■ **Excerpt to read**
★ ★ ★ ★

Several endogenous fatty-acid ligands known, as endo cannabinoids, have been found. The first to be discovered—in 1992—was anandamide (arachidonoylethanolamide) followed by 2-arachidonoylglycerol (2-AG; figure 1). [10,17,18] In the past 2 years, noladin ether, virodhamine (O-Arachidonoylethanolamine), N-archidonoyldopamine (NADA), and docosatetraenylethanolamide (DEA) have been found in the CNS. These compounds have cannabinoid receptor binding activity, but their exact physiological roles are unknown. [19,20]

Of the endocannabinoids, anandamide and 2-AG are the most studied. [21] Both are produced “on demand” from membrane associated precursors by distinct biochemical pathways involving phospholipases D and C. The endocannabinoids then bind and stimulate the CB receptors. Anandamide and NADA can also weakly stimulate vanilloid receptors (VR1), which are heat-gated, non-selective ion channels associated with hyperalgesia and account for some non-CB mediated effects of anandamide on vascular beds. [10,22] Consistent with a homoeostatic role of cannabinoids, there is also a degradation system ( figure 3 ) that involves reuptake into the cell by putative diffusion-facilitated endocannabinoid selective trans porters and hydrolysis by fatty-acid-amide hydrolase for anandamide and 2-AG or a monoacylglycerol lipase for 2-AG.[ 23, 24] Noladin ether is degraded by acylation. 20 Fatty-acid-amide hydrolase is expressed strongly in the liver, is postsynaptic to CB1, and is involved in degradation of oleamide, an endogenous sleep-inducing compound related to endocannabinoids. [23] This degrades anandamide to arachidonic acid and ethanolamide, which do not have CB1 binding activity. [23]

Figure 3. Endocannabinoid agonism—degradation pathway. Endocannabinoids are formed within neurons and other cell types via multiple biosynthetic pathways (1). Rather than being stored as active molecules these are produced “on demand” from membranous fatty-acid precursors via the activity of phosphodiesterase (PDE) enzymes such as phospholipase D (anandamide) and phospholipase C (2-AG). This process occurs (2) after cellular stimulation by signals such as neuronal depolarisation (Ca2+ influx) to cause the extracellular release of active endocannabinoids (3). After release, the endocannabinoid can either bind cannabinoid receptors (agonism pathway) or be degraded. After receptor binding (4) the receptor signals the second messenger systems (eg, reducing adenylate cyclase and for CB1 inhibiting Ca2+ channels or stimulating inwardly rectifying K+ channels) that signal the cannabimimetic activities (5). There is also a degradation pathway expressed on either receptor bearing or other cells. The endocannabinoids are degraded through reuptake by a diffusion facilitated transport molecule (6) and then hydrolytically cleaved by enzymes (7) such as fatty-acid-amide hydrolase to break down the endocannabinoids to molecules such as arachidonic acid and ethanolamine.

★ ★ ★ ★

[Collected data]
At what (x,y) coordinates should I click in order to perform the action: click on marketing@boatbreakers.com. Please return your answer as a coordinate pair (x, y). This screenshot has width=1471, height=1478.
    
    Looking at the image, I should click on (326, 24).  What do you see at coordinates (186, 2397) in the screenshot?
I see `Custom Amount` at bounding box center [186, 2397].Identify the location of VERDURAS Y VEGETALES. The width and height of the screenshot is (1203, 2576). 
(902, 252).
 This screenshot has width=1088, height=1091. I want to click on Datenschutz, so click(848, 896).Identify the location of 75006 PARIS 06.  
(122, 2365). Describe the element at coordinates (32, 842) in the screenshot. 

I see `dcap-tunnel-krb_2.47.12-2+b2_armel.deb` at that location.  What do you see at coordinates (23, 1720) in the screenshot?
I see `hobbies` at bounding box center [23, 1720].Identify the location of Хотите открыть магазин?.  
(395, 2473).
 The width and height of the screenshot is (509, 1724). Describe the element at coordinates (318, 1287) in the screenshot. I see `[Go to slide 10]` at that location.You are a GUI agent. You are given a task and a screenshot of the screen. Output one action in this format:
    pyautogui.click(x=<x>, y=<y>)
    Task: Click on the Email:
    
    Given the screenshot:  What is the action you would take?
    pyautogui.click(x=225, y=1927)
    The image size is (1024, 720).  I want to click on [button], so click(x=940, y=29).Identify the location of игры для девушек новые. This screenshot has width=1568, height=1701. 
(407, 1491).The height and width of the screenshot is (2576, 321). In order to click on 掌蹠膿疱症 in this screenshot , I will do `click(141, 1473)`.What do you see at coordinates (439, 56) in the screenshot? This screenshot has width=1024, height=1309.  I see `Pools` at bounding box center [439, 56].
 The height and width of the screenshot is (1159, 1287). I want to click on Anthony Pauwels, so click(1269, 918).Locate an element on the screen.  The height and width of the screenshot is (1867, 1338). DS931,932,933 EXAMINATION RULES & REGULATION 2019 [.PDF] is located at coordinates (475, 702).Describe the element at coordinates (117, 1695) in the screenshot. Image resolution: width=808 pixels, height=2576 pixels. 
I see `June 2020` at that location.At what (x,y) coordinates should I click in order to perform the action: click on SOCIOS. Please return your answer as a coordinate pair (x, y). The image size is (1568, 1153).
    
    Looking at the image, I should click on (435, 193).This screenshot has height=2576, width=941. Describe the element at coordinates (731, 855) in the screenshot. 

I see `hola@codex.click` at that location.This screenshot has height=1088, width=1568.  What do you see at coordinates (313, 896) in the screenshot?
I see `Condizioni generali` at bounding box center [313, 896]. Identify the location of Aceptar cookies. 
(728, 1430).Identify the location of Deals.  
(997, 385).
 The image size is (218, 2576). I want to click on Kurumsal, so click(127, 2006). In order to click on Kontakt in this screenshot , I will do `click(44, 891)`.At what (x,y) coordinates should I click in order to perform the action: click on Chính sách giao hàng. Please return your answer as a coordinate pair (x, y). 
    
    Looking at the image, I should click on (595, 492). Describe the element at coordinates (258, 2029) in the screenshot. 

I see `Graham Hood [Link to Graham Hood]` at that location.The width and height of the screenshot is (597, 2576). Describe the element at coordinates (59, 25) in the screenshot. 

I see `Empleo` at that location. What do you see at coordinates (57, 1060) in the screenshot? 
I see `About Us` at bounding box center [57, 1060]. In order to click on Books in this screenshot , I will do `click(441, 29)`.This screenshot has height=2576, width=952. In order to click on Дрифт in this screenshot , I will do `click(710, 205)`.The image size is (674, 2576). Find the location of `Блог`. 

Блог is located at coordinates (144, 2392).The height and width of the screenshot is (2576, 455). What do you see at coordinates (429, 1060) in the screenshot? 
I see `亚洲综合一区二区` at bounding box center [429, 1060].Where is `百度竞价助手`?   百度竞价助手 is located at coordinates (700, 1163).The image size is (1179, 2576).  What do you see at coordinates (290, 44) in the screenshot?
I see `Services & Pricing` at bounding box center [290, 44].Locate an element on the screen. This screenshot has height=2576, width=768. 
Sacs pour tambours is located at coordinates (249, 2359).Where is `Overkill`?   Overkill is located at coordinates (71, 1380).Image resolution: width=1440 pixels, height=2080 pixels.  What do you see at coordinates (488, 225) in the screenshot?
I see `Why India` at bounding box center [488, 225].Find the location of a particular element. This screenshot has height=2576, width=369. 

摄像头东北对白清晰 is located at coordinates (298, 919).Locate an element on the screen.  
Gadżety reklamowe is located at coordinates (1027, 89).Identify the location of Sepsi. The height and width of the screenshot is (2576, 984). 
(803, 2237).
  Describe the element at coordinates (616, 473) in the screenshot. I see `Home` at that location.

★ ★ ★ ★

■ **What the task requires**
Can you write the next part of the endocannabinoid excerpt, picking up after its final sentence?

■ **Answer section**
Function of the cannabinoid system

The main function of the endocannabinoid system is to regulate synaptic neuro transmission. The CB1 endocannabinoid system regulates synaptic neurotransmission of excitatory and inhibitory circuits. [10,25] In response to depolarisation and Ca2+ fluxes and in some instances postsynaptic group I metabotrophic-glutamate-receptor activation, endocannabinoids are released that inhibit further neurotransmitter via stimulation of presynaptic CB1 receptors ( figure 4 ). [25]

Figure 4. Endocannabinoids regulate synaptic neurotransmission. Action potentials are transmitited along the axon to the terminal end feet (1). Presynaptic stores of neurotransmitters are released into the synaptic cleft and stimulate complementary postsynaptic receptors (2). The action potential is then transmitted along neural pathways (3). As a consequence of postsynaptic depolarisation or neurotransmitter receptor signalling, endocannabinoids are released postsynaptically (4) and diffuse across the synapse to bind to presynaptic CB1 receptors (5). These inhibit further neurotransmitter release.

As a regulator of neurotransmission, [10,25] the cannabinoid system seems to influence many different functions. There is experimental evidence that cannabinoids affect the activity of most neurotransmitters ( table ). What actually happens after stimulation depends on the location of the receptor within the excitatory or inhibitory neural circuit being stimulated. The sometimes paradoxical findings that cannabis suppresses or induces certain phenotypical signs (eg, convulsions, tremor) [1] is probably because these signs are controlled by different neuronal circuits. Many neurological diseases occur due to inappropriate neuronal signals leading to too much excitation, too little inhibition, or vice versa. Dopamine activity may be inhibited by cannabinoids in motor-control centres. [26] Nabilone has been shown to inhibit levodopa-induced dyskinesia in Parkinson's disease. [27] However, in different brain regions dopamine production can be associated with reward, addiction, and psychosis. Several studies have indicated that many people with schizophrenia use cannabis. [28] One explanation is that they may be attempting to self-medicate excessive dopamine. Recent evidence suggests cannabinoids enhance dopamine release in reward centres and that teenagers and young adults who smoke cannabis have a slightly higher than normal risk of developing psychosis. [28,29] CB1 is developmentally regulated, particularly during neural development and may be important in neuronal plasticity during fetal, postnatal, and adolescent life. [30] Exogenous interference in the natural brain-modelling process may have risks to behavioural development during these times. Chronic cannabis smoking can also lead to cognitive impairment in some individuals. [1] Cannabinoids adversely affect short-term memory processing and could be disadvantageous to cognitive ability. [1,10] However, sometimes patients with disorders such as post-traumatic fear responses also have to “remember to forget” and here stimulation of the cannabinoid system may be useful to extinguish certain aversive memories. [31] Thus, cannabis may have positive and negative outcomes, and therefore its clinical use must balance these effects against the nature of the disorder.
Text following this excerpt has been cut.